● Short task 1: Among the entries below, express the stretch from the line containing "Expand the Видеозвонок dropdown arrow" through the line containing "Action: (1055, 46)" as a numbered list, leaving out blank lines.

Two or three things I know
about David Goodis
By Tony
Williams
Professor/Area Head of
Film Studies,
Department of English,
Southern Illinois University at Carbondale,
Carbondale, Il. 62901-4503
My
first introduction to David Goodis came indirectly from
viewing Francois Truffaut’s 1960 adaptation of Down There,
Shoot the Piano Player. At the time I had never read any
Goodis and tended to focus my interest on one of the
exciting films of the French New Wave directed by a former
Cahiers du Cinema critic who had already attracted world
attention with his earlier The 400 Blows (1959). Then
Charles Aznavour’s character seemed to reflect the aura of
Left Bank pessimistic nihilism and it was not until much
later that I began reading Goodis. It soon became clear
that Truffaut was too gentle a director for Goodis as he
was for Cornell Woolrich with his adaptation of Waltz into
Darkness, Mississippi Mermaid (1969). What links both
Goodis and Woolrich is their opposition to the masculinity
inherent in the school of “hard boiled fiction” represented
by James M. Cain, Dashiell Hammett, and Mickey Spillane.
Although these tough guy writers often depict situations
where the hero intermittently loses control, their male
characters eventually regain control. The worlds of Goodis
and Woolrich are completely different. Theirs is an
environment where perverse dimensions of masochism, rather
than sadism, dominate their various heroes. It is almost as
if both authors protest against a prevalent male “order of
things” in their respective societies and depict scenarios
where characters are ruled by deep psychological
motivations and environmental circumstances over which they
have no control. In many ways, this often represents the
real state of affairs in contemporary society.

Records from a pointing dataset:

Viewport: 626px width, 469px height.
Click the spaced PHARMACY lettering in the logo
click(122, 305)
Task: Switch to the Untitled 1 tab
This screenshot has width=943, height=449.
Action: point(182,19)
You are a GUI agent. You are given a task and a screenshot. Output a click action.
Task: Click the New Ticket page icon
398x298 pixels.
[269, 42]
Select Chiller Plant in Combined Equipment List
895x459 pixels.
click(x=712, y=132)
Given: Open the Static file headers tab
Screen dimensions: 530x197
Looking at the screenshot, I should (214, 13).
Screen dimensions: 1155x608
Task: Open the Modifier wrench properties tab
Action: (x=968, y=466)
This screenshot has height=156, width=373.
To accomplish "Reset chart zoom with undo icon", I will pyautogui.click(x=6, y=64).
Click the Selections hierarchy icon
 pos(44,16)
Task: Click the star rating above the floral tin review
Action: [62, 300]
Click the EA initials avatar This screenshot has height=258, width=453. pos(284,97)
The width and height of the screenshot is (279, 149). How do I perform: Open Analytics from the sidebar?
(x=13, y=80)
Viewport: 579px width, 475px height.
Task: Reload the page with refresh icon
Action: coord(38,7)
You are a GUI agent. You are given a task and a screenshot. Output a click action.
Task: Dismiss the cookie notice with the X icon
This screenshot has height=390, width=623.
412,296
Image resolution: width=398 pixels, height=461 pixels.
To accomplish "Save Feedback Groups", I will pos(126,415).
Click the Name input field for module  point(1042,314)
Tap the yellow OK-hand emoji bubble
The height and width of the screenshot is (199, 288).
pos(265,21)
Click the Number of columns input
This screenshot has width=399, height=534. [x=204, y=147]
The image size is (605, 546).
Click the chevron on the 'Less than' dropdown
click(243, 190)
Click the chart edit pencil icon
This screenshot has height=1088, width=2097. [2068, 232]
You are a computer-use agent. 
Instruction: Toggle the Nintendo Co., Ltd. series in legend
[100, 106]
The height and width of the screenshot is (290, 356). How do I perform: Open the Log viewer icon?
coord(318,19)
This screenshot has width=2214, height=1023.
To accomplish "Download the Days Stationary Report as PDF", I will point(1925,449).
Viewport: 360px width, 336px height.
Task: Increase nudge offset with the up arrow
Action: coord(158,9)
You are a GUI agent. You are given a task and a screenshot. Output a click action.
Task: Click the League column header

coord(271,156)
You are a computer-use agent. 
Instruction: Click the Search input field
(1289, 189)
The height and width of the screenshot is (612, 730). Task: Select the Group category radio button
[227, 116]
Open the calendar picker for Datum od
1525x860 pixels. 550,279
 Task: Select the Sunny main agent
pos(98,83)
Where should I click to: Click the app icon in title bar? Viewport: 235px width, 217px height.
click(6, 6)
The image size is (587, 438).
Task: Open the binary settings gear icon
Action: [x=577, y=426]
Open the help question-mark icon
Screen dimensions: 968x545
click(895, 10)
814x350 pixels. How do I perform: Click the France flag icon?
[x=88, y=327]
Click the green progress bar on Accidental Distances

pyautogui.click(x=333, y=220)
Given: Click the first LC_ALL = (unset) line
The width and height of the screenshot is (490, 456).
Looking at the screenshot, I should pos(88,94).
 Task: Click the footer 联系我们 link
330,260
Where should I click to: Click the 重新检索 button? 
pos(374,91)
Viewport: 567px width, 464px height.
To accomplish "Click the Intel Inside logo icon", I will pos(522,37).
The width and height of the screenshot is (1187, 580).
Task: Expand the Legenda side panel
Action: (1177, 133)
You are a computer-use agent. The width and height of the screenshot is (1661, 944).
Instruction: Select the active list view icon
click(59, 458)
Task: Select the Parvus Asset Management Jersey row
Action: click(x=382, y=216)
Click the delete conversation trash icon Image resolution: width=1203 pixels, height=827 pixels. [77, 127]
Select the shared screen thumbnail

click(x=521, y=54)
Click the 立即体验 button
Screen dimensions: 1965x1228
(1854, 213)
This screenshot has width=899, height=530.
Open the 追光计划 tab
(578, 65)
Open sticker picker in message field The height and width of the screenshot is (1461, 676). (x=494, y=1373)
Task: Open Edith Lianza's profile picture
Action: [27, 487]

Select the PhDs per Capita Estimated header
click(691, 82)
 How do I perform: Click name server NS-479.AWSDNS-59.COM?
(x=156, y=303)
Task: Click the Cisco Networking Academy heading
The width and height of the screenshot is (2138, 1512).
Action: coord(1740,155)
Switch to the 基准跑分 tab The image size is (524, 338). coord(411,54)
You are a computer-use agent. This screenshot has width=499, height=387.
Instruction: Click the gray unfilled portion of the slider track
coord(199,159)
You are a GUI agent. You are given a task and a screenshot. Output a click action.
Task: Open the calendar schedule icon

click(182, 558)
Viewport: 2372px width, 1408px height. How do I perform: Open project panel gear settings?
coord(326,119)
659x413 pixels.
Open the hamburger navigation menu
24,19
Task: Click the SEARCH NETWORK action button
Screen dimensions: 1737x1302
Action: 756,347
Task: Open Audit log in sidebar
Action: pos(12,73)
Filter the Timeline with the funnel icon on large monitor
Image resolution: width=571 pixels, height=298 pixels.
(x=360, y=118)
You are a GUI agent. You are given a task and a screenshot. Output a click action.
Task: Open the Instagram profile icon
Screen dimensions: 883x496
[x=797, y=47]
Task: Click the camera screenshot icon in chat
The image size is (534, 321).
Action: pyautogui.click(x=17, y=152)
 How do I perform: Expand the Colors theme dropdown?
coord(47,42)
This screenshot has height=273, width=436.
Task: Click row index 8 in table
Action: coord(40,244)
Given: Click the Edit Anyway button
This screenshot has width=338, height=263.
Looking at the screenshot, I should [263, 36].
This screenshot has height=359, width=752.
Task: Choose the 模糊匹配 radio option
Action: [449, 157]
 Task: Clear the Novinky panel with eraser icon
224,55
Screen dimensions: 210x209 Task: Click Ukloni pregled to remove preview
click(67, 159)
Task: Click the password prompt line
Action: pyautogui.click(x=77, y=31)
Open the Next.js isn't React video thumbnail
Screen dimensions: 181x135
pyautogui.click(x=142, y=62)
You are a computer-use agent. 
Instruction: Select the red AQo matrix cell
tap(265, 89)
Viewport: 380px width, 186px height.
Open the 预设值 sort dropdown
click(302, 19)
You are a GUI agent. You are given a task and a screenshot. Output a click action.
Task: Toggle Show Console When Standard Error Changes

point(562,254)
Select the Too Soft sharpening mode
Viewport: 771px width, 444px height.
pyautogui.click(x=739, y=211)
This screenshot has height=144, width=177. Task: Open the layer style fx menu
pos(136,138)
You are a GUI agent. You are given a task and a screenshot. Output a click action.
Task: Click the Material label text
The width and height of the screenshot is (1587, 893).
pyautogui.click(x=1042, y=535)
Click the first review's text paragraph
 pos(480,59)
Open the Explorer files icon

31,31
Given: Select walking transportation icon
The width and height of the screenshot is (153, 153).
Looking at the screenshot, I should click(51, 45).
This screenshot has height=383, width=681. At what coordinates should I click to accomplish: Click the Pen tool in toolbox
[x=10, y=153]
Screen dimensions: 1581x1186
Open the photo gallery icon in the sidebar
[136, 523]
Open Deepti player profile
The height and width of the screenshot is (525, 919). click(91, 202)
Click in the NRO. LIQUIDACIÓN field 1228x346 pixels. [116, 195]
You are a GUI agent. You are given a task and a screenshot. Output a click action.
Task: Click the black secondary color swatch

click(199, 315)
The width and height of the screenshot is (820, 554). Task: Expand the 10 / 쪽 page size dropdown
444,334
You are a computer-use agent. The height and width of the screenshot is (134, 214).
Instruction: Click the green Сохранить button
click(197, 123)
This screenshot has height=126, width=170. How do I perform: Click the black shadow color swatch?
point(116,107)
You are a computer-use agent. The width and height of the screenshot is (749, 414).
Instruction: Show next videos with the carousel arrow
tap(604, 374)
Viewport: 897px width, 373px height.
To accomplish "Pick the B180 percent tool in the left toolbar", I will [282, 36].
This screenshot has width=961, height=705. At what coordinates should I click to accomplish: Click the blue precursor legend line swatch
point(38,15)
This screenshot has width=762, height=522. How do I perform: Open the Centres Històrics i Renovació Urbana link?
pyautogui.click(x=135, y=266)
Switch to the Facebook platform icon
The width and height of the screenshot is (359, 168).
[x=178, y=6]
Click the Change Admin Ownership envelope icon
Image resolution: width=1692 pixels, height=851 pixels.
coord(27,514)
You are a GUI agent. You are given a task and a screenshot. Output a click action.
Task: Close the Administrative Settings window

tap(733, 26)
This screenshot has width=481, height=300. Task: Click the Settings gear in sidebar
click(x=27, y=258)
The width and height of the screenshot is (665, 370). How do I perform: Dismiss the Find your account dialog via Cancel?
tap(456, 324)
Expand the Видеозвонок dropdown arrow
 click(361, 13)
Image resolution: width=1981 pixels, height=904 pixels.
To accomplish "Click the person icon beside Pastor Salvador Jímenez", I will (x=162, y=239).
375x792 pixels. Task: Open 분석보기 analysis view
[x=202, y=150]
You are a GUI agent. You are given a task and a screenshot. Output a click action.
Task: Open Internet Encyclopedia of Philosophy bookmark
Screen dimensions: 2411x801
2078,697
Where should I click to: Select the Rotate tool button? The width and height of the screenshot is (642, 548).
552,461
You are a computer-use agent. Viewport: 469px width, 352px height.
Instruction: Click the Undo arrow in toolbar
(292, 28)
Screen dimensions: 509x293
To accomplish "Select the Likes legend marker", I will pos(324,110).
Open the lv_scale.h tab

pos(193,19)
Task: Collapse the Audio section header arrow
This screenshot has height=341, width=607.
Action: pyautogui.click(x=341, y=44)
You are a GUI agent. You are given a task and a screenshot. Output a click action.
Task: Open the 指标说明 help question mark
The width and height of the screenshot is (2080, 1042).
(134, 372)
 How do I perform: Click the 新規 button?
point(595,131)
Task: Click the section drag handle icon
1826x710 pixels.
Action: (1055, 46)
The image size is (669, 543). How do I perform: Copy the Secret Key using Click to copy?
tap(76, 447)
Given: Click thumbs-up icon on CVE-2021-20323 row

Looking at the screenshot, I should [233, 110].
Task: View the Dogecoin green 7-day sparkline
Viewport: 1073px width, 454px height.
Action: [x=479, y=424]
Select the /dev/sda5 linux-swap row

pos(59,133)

● Short task 2: Summarize the David Goodis essay in two sentences.

● Worked solution 1:
1. Expand the Видеозвонок dropdown arrow
2.  click(361, 13)
3. Image resolution: width=1981 pixels, height=904 pixels.
4. To accomplish "Click the person icon beside Pastor Salvador Jímenez", I will (x=162, y=239).
5. 375x792 pixels. Task: Open 분석보기 analysis view
6. [x=202, y=150]
7. You are a GUI agent. You are given a task and a screenshot. Output a click action.
8. Task: Open Internet Encyclopedia of Philosophy bookmark
9. Screen dimensions: 2411x801
10. 2078,697
11. Where should I click to: Select the Rotate tool button? The width and height of the screenshot is (642, 548).
12. 552,461
13. You are a computer-use agent. Viewport: 469px width, 352px height.
14. Instruction: Click the Undo arrow in toolbar
15. (292, 28)
16. Screen dimensions: 509x293
17. To accomplish "Select the Likes legend marker", I will pos(324,110).
18. Open the lv_scale.h tab
19. pos(193,19)
20. Task: Collapse the Audio section header arrow
21. This screenshot has height=341, width=607.
22. Action: pyautogui.click(x=341, y=44)
23. You are a GUI agent. You are given a task and a screenshot. Output a click action.
24. Task: Open the 指标说明 help question mark
25. The width and height of the screenshot is (2080, 1042).
26. (134, 372)
27.  How do I perform: Click the 新規 button?
28. point(595,131)
29. Task: Click the section drag handle icon
30. 1826x710 pixels.
31. Action: (1055, 46)

● Worked solution 2: Tony Williams first came to David Goodis through Truffaut's 1960 adaptation of Down There, Shoot the Piano Player, and only later read Goodis, concluding that Truffaut was too gentle a director for him, as he was for Cornell Woolrich. Williams argues that Goodis and Woolrich oppose the masculinity of hard-boiled fiction by Cain, Hammett, and Spillane, depicting masochistic heroes ruled by psychological motivations and circumstances beyond their control.